**TASK INSTRUCTIONS**
Rename "Instruction" to "Directive" throughout the records below, and leave every other part of the lines unchanged.

Interface element records

┄┄┄┄┄┄┄┄┄┄┄┄┄┄┄┄┄┄┄┄

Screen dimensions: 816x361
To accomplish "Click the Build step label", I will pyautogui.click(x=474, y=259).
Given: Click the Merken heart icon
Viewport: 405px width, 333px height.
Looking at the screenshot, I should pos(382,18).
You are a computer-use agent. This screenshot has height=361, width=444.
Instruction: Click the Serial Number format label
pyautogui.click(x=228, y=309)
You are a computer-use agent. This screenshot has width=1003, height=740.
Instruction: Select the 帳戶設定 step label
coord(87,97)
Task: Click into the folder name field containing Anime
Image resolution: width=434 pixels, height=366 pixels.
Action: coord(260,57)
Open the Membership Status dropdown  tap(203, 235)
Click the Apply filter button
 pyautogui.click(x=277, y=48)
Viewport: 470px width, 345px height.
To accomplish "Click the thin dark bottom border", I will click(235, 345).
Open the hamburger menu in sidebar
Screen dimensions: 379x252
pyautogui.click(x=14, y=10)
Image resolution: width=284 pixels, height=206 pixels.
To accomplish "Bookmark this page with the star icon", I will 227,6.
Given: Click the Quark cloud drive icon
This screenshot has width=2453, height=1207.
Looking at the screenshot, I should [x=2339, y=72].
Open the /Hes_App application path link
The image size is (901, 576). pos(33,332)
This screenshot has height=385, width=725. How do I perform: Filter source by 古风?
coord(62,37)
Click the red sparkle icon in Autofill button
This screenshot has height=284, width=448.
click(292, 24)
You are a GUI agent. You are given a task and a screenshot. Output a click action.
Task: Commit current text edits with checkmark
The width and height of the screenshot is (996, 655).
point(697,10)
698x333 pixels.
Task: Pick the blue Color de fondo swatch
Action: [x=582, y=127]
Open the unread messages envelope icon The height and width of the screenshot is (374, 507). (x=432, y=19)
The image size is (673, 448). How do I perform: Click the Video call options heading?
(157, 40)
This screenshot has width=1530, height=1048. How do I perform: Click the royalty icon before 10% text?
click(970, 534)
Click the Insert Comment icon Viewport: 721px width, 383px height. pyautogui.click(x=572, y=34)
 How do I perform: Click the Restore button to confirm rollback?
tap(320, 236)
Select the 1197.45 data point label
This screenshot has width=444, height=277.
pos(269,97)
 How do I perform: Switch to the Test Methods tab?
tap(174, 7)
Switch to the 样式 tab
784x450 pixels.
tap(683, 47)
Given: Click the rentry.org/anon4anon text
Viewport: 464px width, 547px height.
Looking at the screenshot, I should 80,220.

┄┄┄┄┄┄┄┄┄┄┄┄┄┄┄┄┄┄┄┄

**TASK ANSWER**
Screen dimensions: 816x361
To accomplish "Click the Build step label", I will pyautogui.click(x=474, y=259).
Given: Click the Merken heart icon
Viewport: 405px width, 333px height.
Looking at the screenshot, I should pos(382,18).
You are a computer-use agent. This screenshot has height=361, width=444.
Directive: Click the Serial Number format label
pyautogui.click(x=228, y=309)
You are a computer-use agent. This screenshot has width=1003, height=740.
Directive: Select the 帳戶設定 step label
coord(87,97)
Task: Click into the folder name field containing Anime
Image resolution: width=434 pixels, height=366 pixels.
Action: coord(260,57)
Open the Membership Status dropdown  tap(203, 235)
Click the Apply filter button
 pyautogui.click(x=277, y=48)
Viewport: 470px width, 345px height.
To accomplish "Click the thin dark bottom border", I will click(235, 345).
Open the hamburger menu in sidebar
Screen dimensions: 379x252
pyautogui.click(x=14, y=10)
Image resolution: width=284 pixels, height=206 pixels.
To accomplish "Bookmark this page with the star icon", I will 227,6.
Given: Click the Quark cloud drive icon
This screenshot has width=2453, height=1207.
Looking at the screenshot, I should [x=2339, y=72].
Open the /Hes_App application path link
The image size is (901, 576). pos(33,332)
This screenshot has height=385, width=725. How do I perform: Filter source by 古风?
coord(62,37)
Click the red sparkle icon in Autofill button
This screenshot has height=284, width=448.
click(292, 24)
You are a GUI agent. You are given a task and a screenshot. Output a click action.
Task: Commit current text edits with checkmark
The width and height of the screenshot is (996, 655).
point(697,10)
698x333 pixels.
Task: Pick the blue Color de fondo swatch
Action: [x=582, y=127]
Open the unread messages envelope icon The height and width of the screenshot is (374, 507). (x=432, y=19)
The image size is (673, 448). How do I perform: Click the Video call options heading?
(157, 40)
This screenshot has width=1530, height=1048. How do I perform: Click the royalty icon before 10% text?
click(970, 534)
Click the Insert Comment icon Viewport: 721px width, 383px height. pyautogui.click(x=572, y=34)
 How do I perform: Click the Restore button to confirm rollback?
tap(320, 236)
Select the 1197.45 data point label
This screenshot has width=444, height=277.
pos(269,97)
 How do I perform: Switch to the Test Methods tab?
tap(174, 7)
Switch to the 样式 tab
784x450 pixels.
tap(683, 47)
Given: Click the rentry.org/anon4anon text
Viewport: 464px width, 547px height.
Looking at the screenshot, I should 80,220.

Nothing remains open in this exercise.